Recommended BIOS settings for the highest performance:
- Hyper-threading enable/disable (based on the workload requirement and performance goals) on the CPU.
- Set the system profile to “Performance” for the maximum performance (Note: this results in higher power consumption.
- Set the CPU power management to “Maximum Performance” to prioritize maximum CPU performance over power efficiency.
- Enable Turbo Boost. Disabling Turbo Boost in the system BIOS settings typically prevents the CPU from dynamically increasing its clock speed beyond its base frequency.
Note:Disabling Turbo Boost may be suitable for certain use cases where consistent performance, power efficiency, or thermal management are prioritized over maximum performance. - Turn off Single Root I/O Virtualization (SR-IOV) feature, if the system is not utilizing virtualization technologies.
- Disable C-states to instruct the CPU to stay active and prevent entering deeper idle states.
- Disable C1E, to ensure that the CPU remains active and does not enter the C1E idle state.
- Set the uncore frequency to “maximum” to instruct the system to operate at the highest available frequency.
- On Dell platforms, set MADT (Multiple APIC Description Table) core emulation to “Linear” (or “Round-Robin” depending on BIOS) to provide a clear and predictable mapping of CPU cores.
Recommended OS level tunings for optimized performance:
- Set CPU frequency scaling governor to “performance”.
cpupower frequency-set -g performance cpupower frequency-info - Disable C-States.
cpupower idle-set -D0 - Set core Rx (rmem) and Tx (wmem) buffers to max value.
sysctl -w net.core.rmem_max=16777216 sysctl -w net.core.wmem_max=16777216 - Set network device backlog.

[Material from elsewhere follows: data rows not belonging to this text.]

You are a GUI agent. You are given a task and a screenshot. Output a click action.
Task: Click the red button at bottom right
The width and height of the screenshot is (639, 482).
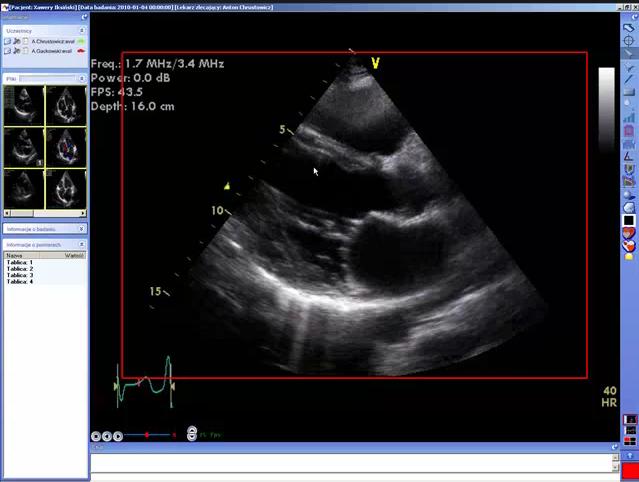click(x=630, y=470)
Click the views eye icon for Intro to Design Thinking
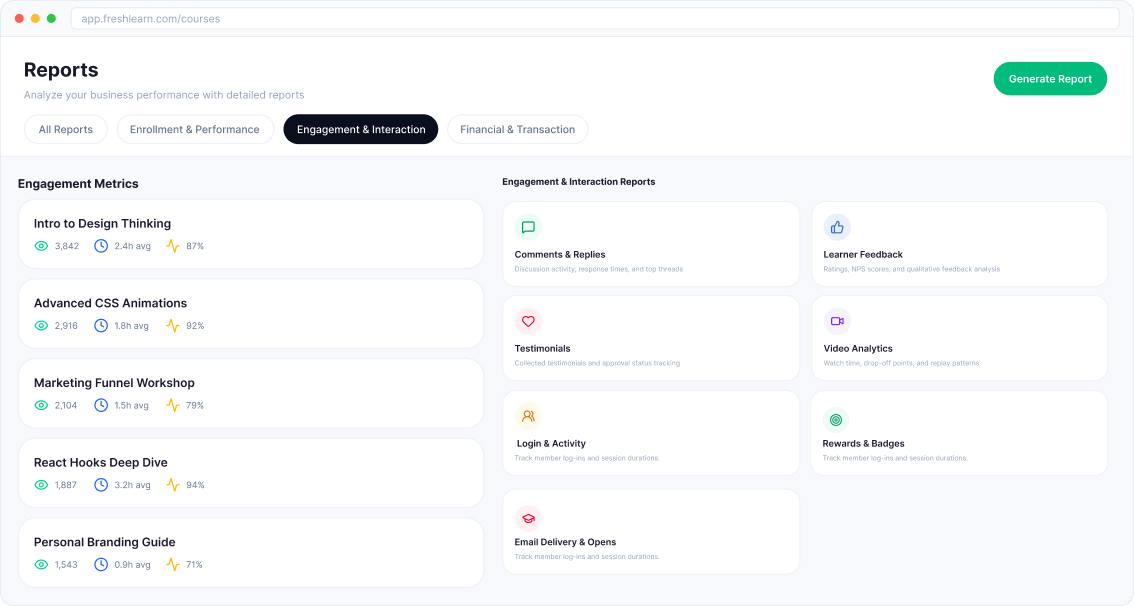The image size is (1134, 606). [x=41, y=245]
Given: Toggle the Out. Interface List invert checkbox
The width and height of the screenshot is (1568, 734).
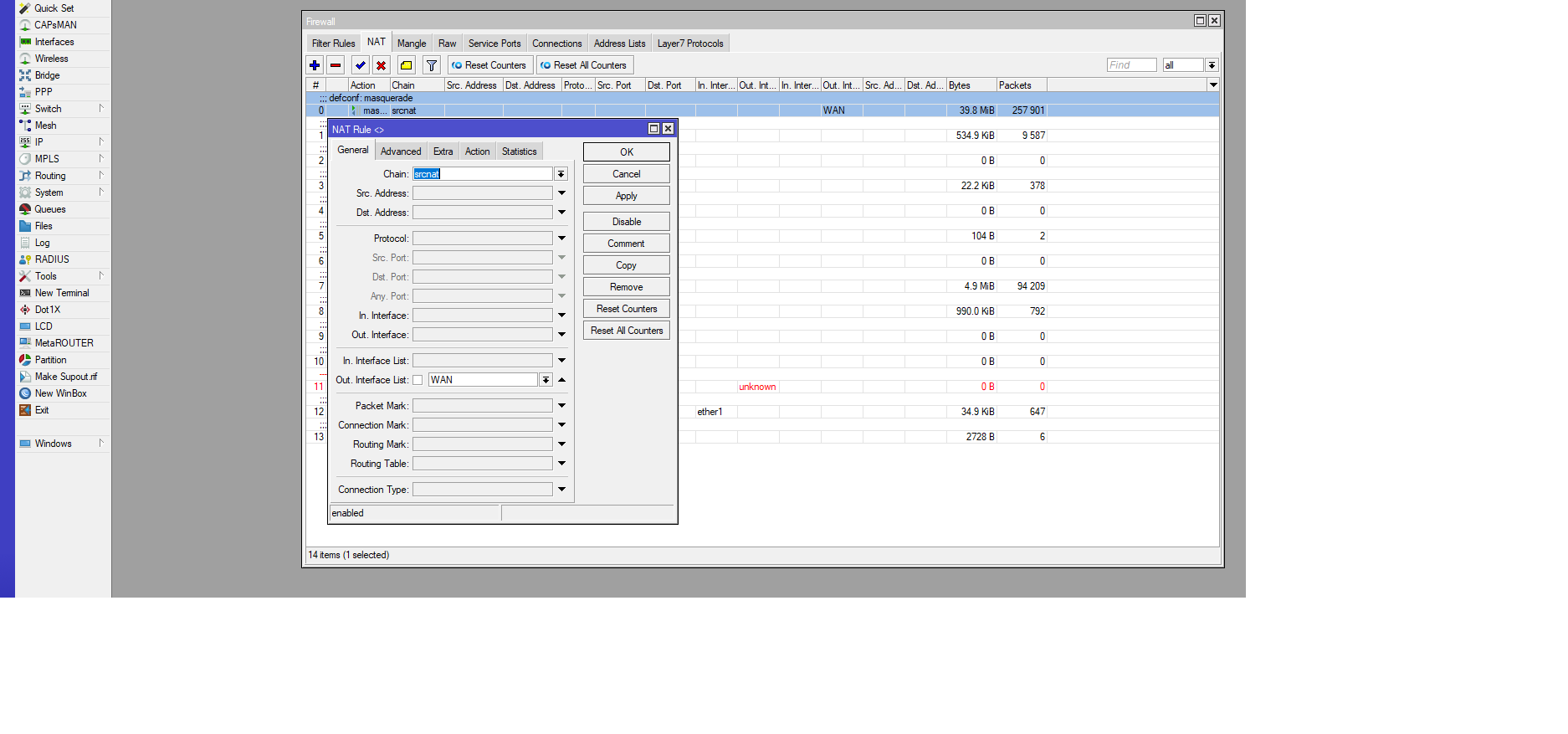Looking at the screenshot, I should (418, 380).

sysctl -w net.core.netdev_max_backlog=8192 - Set tuned profile (workload dependent for throughput/latency).
tuned-adm profile network-throughput
Recommended adapter level tunings for optimized performance:
- Limit number of queues to use for application traffic. Use the minimum number of queues required to keep the associated CPU cores active to prevent them from entering deeper idle states (adjust for the workload):
ethtool -L <ethX> combined 32 - Set interrupt moderation rates.
ethtool -C <ethX> adaptive-rx off adaptive-tx off rx-usecs-high 50 rx-usecs 50 tx-usecs 50 Try adjusting the transmit/receive/high-priority coalescing timer higher (80/100/150/200) or lower (25/20/10/5) to find optimal value for the workload.

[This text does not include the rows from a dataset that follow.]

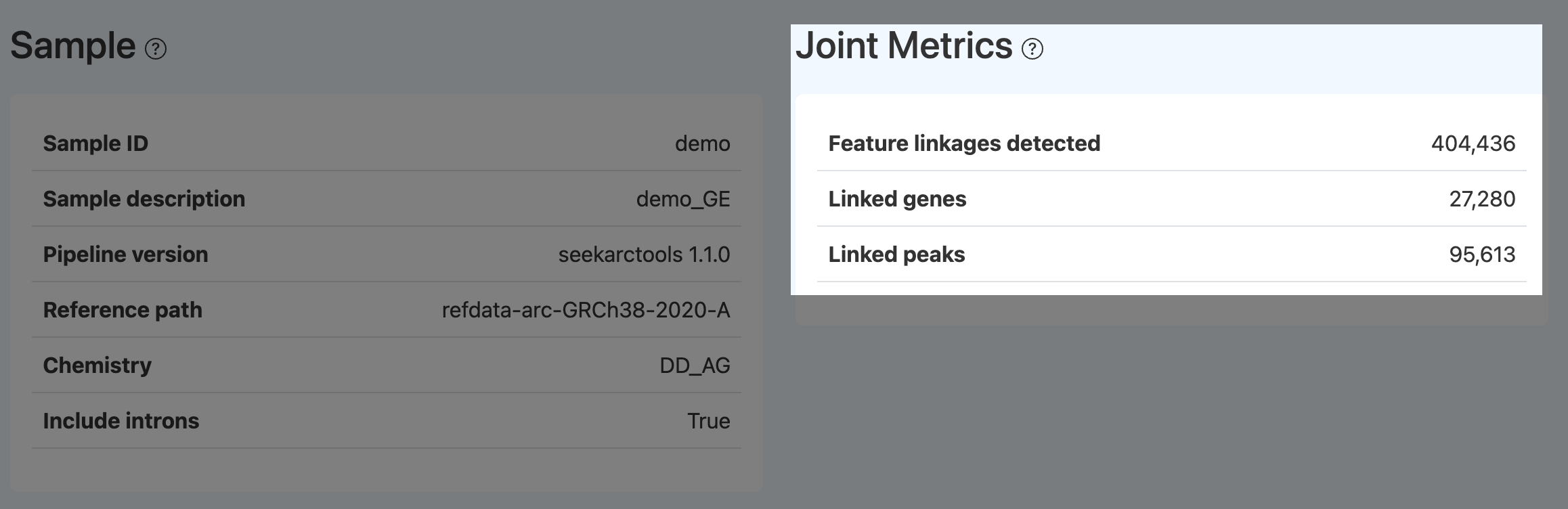
Task: Click the DD_AG chemistry value
Action: click(695, 366)
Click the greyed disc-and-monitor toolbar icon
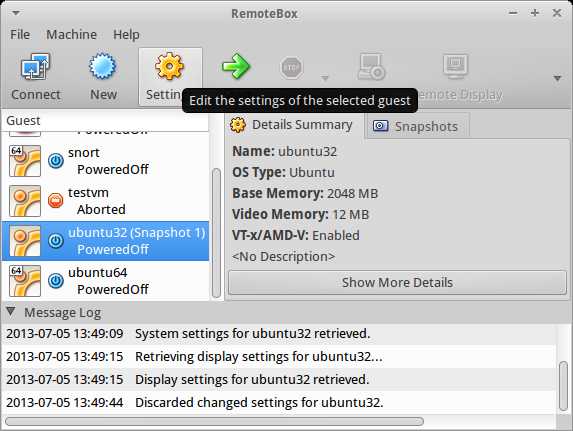This screenshot has width=573, height=431. click(371, 67)
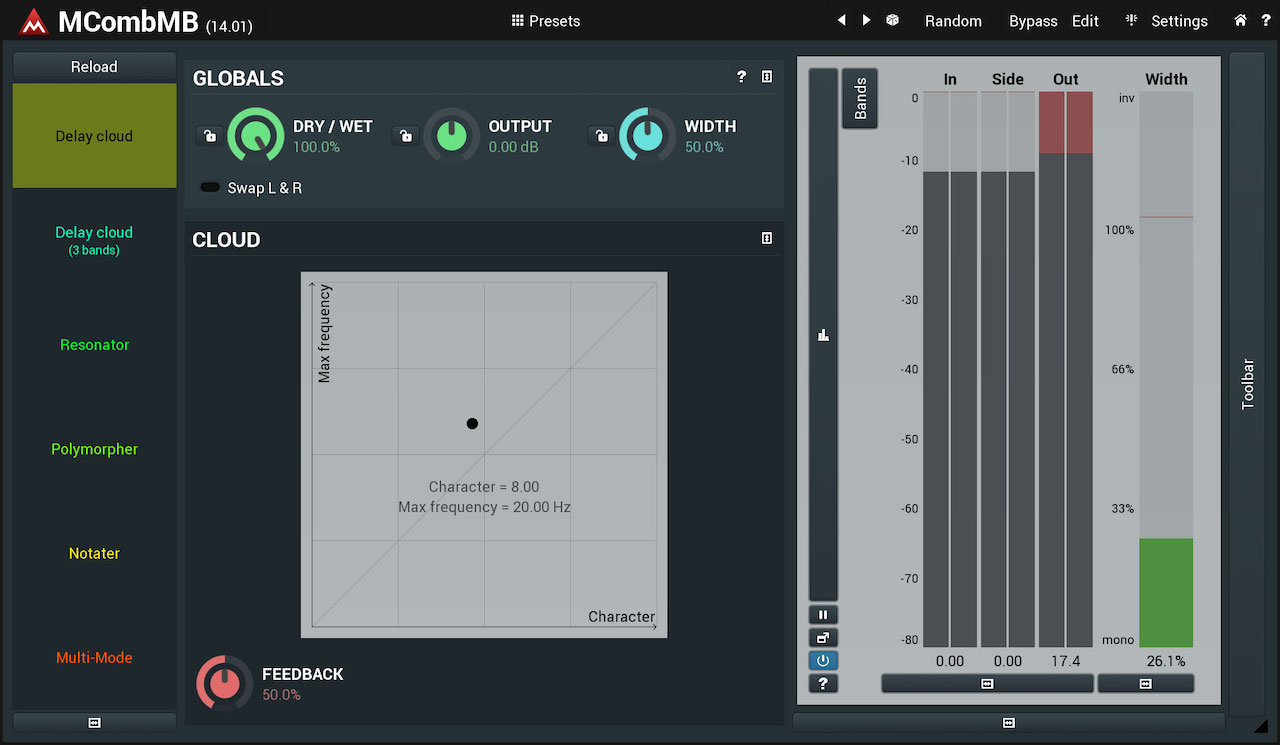Click the next preset arrow
The width and height of the screenshot is (1280, 745).
tap(866, 20)
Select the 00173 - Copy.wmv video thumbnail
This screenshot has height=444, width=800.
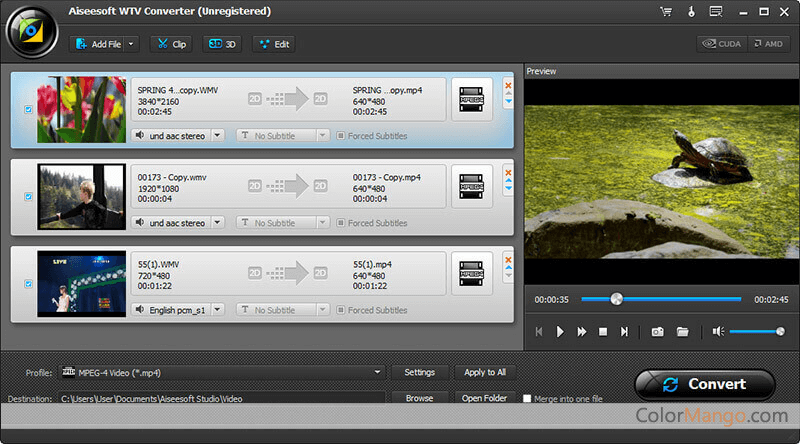(81, 197)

- Set the Rx/TX ring sizes.
ethtool -G <ethX> rx 4096 tx 4096 Note:If you see Rx packet drops with "ethtool -S | grep drop", try reducing the ring size to <4096. Try to find the optimal value for the workload where packets aren't dropped. - Set IRQ Affinity. Use cores local to the NIC, or specific core mapping (where # cores is equal to the number of queues set in step 1.).
systemctl stop irqbalance set_irq_affinity -X local <ethX> OR
set_irq_affinity -X <cores> <ethX>